I just upgraded my filter because my old one gave no cicrulation. My current plans are to get rid of the Neons/Cardinals and adding more ottos, Amano shrimp and small shoal of something, not sure yet though. I am also still fighting some plant problems. First off, no matter what my Vals manage to piss me off lol. They grow so fast that I have to trim 6+ inches off every week, and then they discolor at the tips. Also, my Dwarf Hairgrass is always fighting what I believe is BBA, but I'm not sure. It is the only plant that's still showing signs of an algae problem. I would love a lush carpet of hairgrass around the sides and then use Dwarf Baby Tears in the center. Can you guys make some suggestions?


----------



## Tsi_User (Jul 26, 2008)

Oh, and also here's a pic of my old layout, I know both of these are nothing compared to alot of people's tanks. Sorry for the not-so-great pics, i'll take some more soon and keep this updated!


----------



## Tedison (Aug 1, 2008)

You made lights for 5 bucks? I also am a poor college student, so if you have a link to a how to or anything on building those lamps i would love to take a look!


----------



## Tsi_User (Jul 26, 2008)

Tedison said:


> You made lights for 5 bucks? I also am a poor college student, so if you have a link to a how to or anything on building those lamps i would love to take a look!
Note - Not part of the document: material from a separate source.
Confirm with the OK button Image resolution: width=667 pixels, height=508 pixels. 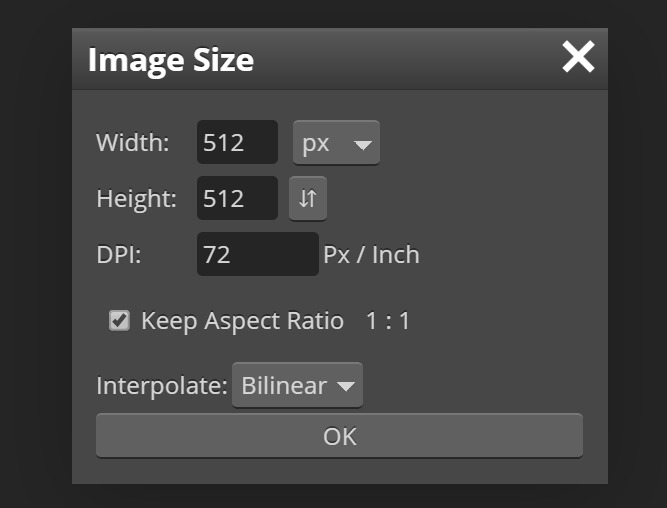[x=339, y=435]
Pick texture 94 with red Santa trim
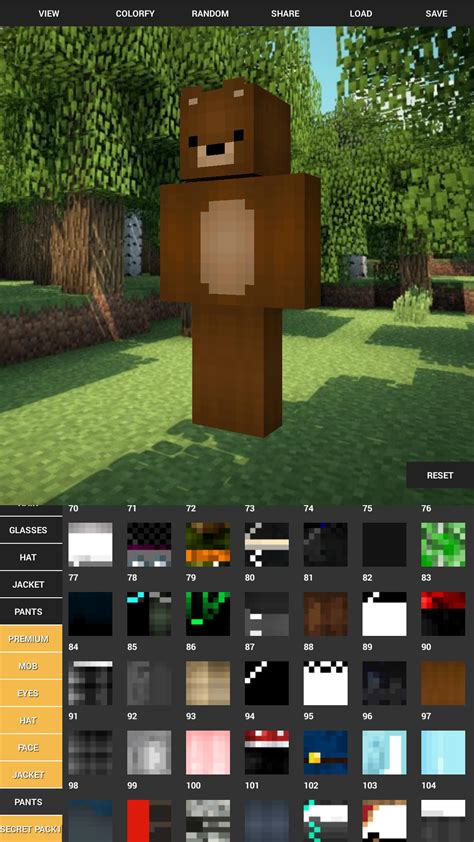Image resolution: width=474 pixels, height=842 pixels. [267, 752]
Luckily I live just off of campus at Michigan State University, and when they re-do the buildings they sell off all their lighting and ballasts for dirt cheap. Ballasts are $2 a piece and the lights are around $1-2. I had an old dual-strip housing so I just gutted and rewired with the ballast and lights. Hell, I didn't even buy the connections for the ends of the lights, I just solder them on lol.


----------



## Tsi_User (Jul 26, 2008)

Well i got tired of trying to do a lazy man's dutch landscape, so alot of stuff has changed around.

-Got rid of the girlfriend's extra guppies, thank god
-Added 6 harlequins and a few more Ottos/Amanos
-Bought some wood for a great deal off of FishandTurtleJunkie
-Added more dwarf haigrass and got rid of ALOT of plants, including 30 Vals. 
-Added another ballast to the lighting, now it's two 60 watt T-8s

Im still moving around some plants, fighting a little hair algae thats growing on the java moss and bba on the hairgrass, but overall I'm happy with it. I'm hoping the algae will die down with the daily ferts, more CO2 and a little more lighting but we'll see.

Tell me what you guys think!


----------



## chagovatoloco (Nov 17, 2007)

I like the new layout, but I fear that if the back is not watch it will over crowd soon. When that for ground grows in it will really set the tank off.


----------



## ruger45 (Feb 28, 2007)

Yeah, i like the setup as well. My only concern would be be the right back corner. The wood adds a nice look.


----------



## jackh (Oct 9, 2007)

i like it a lot. i really like the branchy wood you got.

what do you have tied to the wood?

how do you like your GBR?


----------



## Tsi_User (Jul 26, 2008)

Thanks for the comments guys : ) I too thought the back was still too dense, so I did one more reshape. I cant believe how many plants I have gotten rid of in the last month. The tank is on two T-8s putting out roughly 100 watts.

-There's java moss on the drift wood, but because i'm still fighting some algae off it tends to grow pretty damn slow. Hopefully i'll have this fixed within the next week or two. The dwarf hair grass has started growing in pretty dense in the back left corner so I'm hoping that means the algae inst winning anymore 

-The Blue Rams are great, they chase some of the small fish a little but never even close to the point of stressing them out. And they've colored up great over the last month.

Here are a few new pics of the new layout. Changing this tank around never gets old to me lol. Please remember that these are cheap t8s and my camera isn't the best, so the pics aren't great.


----------